7. Added some words from Mary and James story that fit existent paradigms
8. Extended acx file to process long vowel forms and to keep in mind U|V and J|I unity in non-standardized texts
9. Compiled automorf and autogen files, tried using echo with pre-existing and added words. It works.
10. If we process Mary and James story wit latin automorf, we will see that are lots of common words are not in the dictionary (it confirms first impression after looking through the dictionary). Russian aumorf is good and can process this sample story.

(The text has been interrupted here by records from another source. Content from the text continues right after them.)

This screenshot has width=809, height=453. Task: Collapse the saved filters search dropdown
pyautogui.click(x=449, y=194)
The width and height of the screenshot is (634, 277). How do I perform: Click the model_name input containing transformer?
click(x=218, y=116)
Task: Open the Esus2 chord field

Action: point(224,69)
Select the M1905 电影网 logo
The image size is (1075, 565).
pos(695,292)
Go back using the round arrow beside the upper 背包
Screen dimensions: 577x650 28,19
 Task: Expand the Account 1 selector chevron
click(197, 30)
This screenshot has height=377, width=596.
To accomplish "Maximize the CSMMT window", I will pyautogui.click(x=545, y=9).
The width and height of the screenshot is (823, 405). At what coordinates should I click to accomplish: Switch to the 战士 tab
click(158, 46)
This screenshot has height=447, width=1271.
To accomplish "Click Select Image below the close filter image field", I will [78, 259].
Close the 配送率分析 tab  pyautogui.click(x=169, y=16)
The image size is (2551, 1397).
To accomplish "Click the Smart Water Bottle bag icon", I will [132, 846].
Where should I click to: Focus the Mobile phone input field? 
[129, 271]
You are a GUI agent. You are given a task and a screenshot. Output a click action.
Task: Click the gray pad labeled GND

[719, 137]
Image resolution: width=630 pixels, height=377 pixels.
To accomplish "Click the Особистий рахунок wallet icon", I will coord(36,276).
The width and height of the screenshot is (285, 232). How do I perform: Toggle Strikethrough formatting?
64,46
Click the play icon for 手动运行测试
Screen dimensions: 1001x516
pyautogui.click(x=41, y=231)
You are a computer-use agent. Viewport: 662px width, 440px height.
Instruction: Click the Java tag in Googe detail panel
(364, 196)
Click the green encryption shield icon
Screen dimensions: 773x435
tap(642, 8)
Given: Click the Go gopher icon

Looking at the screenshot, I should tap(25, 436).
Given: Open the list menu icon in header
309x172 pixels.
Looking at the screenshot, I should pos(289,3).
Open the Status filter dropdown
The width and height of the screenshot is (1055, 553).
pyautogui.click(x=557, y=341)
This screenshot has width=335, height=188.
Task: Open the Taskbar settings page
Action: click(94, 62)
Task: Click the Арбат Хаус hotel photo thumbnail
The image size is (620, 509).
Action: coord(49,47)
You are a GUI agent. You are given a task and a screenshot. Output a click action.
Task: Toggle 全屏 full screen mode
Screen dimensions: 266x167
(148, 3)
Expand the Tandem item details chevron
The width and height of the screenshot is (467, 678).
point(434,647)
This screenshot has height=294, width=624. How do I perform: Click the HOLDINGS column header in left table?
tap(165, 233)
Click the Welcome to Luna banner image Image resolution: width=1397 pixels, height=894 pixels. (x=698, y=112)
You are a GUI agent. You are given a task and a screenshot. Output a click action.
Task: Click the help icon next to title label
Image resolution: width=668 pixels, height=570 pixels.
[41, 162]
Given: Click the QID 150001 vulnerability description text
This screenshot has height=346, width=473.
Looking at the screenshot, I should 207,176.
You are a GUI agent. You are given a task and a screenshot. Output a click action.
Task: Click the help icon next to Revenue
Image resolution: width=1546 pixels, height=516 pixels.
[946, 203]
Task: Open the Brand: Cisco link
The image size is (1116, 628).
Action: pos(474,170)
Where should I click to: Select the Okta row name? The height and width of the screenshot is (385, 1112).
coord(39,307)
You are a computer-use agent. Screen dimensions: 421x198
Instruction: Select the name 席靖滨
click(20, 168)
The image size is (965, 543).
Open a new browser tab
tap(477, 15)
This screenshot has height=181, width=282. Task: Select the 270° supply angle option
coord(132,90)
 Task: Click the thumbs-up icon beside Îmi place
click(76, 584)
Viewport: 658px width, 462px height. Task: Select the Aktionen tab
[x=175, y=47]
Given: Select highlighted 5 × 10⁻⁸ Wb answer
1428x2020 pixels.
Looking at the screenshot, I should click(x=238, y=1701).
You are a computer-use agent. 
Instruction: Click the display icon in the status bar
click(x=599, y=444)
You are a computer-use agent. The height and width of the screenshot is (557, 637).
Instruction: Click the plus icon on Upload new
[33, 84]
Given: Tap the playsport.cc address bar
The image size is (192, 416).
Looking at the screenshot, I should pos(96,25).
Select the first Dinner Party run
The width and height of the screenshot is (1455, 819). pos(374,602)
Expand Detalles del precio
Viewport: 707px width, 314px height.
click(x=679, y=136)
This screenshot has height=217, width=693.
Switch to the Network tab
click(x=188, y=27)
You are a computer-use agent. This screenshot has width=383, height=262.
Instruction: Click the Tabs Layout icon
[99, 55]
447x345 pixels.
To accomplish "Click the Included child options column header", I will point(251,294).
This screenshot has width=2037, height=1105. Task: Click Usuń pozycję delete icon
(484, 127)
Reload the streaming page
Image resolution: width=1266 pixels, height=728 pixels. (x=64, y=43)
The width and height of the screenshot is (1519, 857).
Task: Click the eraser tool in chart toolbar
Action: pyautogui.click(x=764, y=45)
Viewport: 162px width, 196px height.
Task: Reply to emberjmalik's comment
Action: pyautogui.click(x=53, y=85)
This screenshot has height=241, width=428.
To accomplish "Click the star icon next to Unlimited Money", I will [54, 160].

Now I'm working on bidix and transfer rules.
Week by week work plan
Week 0: until 05/29 : Preparation
Get familiar with Apertium system in details (wiki-sources, installing, creating files etc) Get a corpora of texts for future test and frequency list by using both Wikipedia and Latin and classic texts by Caesar, Cicero, Vergilius and others. Plan every step and write down everything as formally as it is possible (in natural language) Discuss details with a mentor U\V and I\J problem
First phase
Week 1: 05\30 – 06\05 : Dictionary: nouns & adjectives (they have same declension patterns)
Add nouns to dictionary (monodix and bidix) Describe morphology Add prepositions (they are closely related to nouns)
Week 2: 06\07 – 06\12 : Dictionary: verbs
Add verbs to dictionary (monodix and bidix) Plan how to convert basic times
Week 3: 06\13 – 06\19 : Transfer rules Start writing transfer rules
Write basic transfer rules related to morphological transfers Similar cases (case systems of these languages have a lot in common)
Week 4: 06\20 – 06\26 :
Extend dictionary Add word from other classes to the dictionary (especially, closed classes) Finish all work scheduled for this period Prepare for the first evaluation Prepare detailed theoretical basis for the next phase
Comment: first part is meant to be mostly technical and consist of some general and routine work.
Results: dictionary data, basic rules, morphological system, first testing
Second phase
Week 5: 06\27 – 07\03 : Syntactic rules (word order)
Solve general word order problems
Week 6: 07\04 – 07\10 : Structures
Add basic structures as accusativus cum infinitivo, ablativus absolutus etc
Week 7: 07\11 – 07\17 : Extend dictionary
Add more words from open classes (monodix and bidix)
Week 8: 07\18 – 07\24 : Context based disambiguation
Comment: second part is meant to be main part that suppose working on translation algorithms.
Results: extended dictionary data, syntactic rules, beta version of the system is ready to be used, beta testing
Third phase
Week 9: 07\25 – 07\31 : Syntactic rules 2
Extend number of syntactic rules Testing
Week 10: 08\01 – 08\07 : Testing
Fixing issues that would appear Extending data or rules (depending on previous results)
Week 11: 08\08 – 08\14 : Vacation
I will be able to do some work, I will have a laptop but may have some troubles with internet access.
Week 12: 08\15 – 08\21 : Final work on details
Put everything in order
Comment: improving system as much as it possible
Results: all rules written, final version of the system, testing, bugs fixed
Final evaluation
Non-Summer-of-Code plans you have for the Summer
GSoC is the only project I have this summer. I have a couple of exams on Week 4 so I planned a task that would be possible at that time and I planned vacation on Week 11 and scheduled more work in July and the beginning of August when I will be able to work more.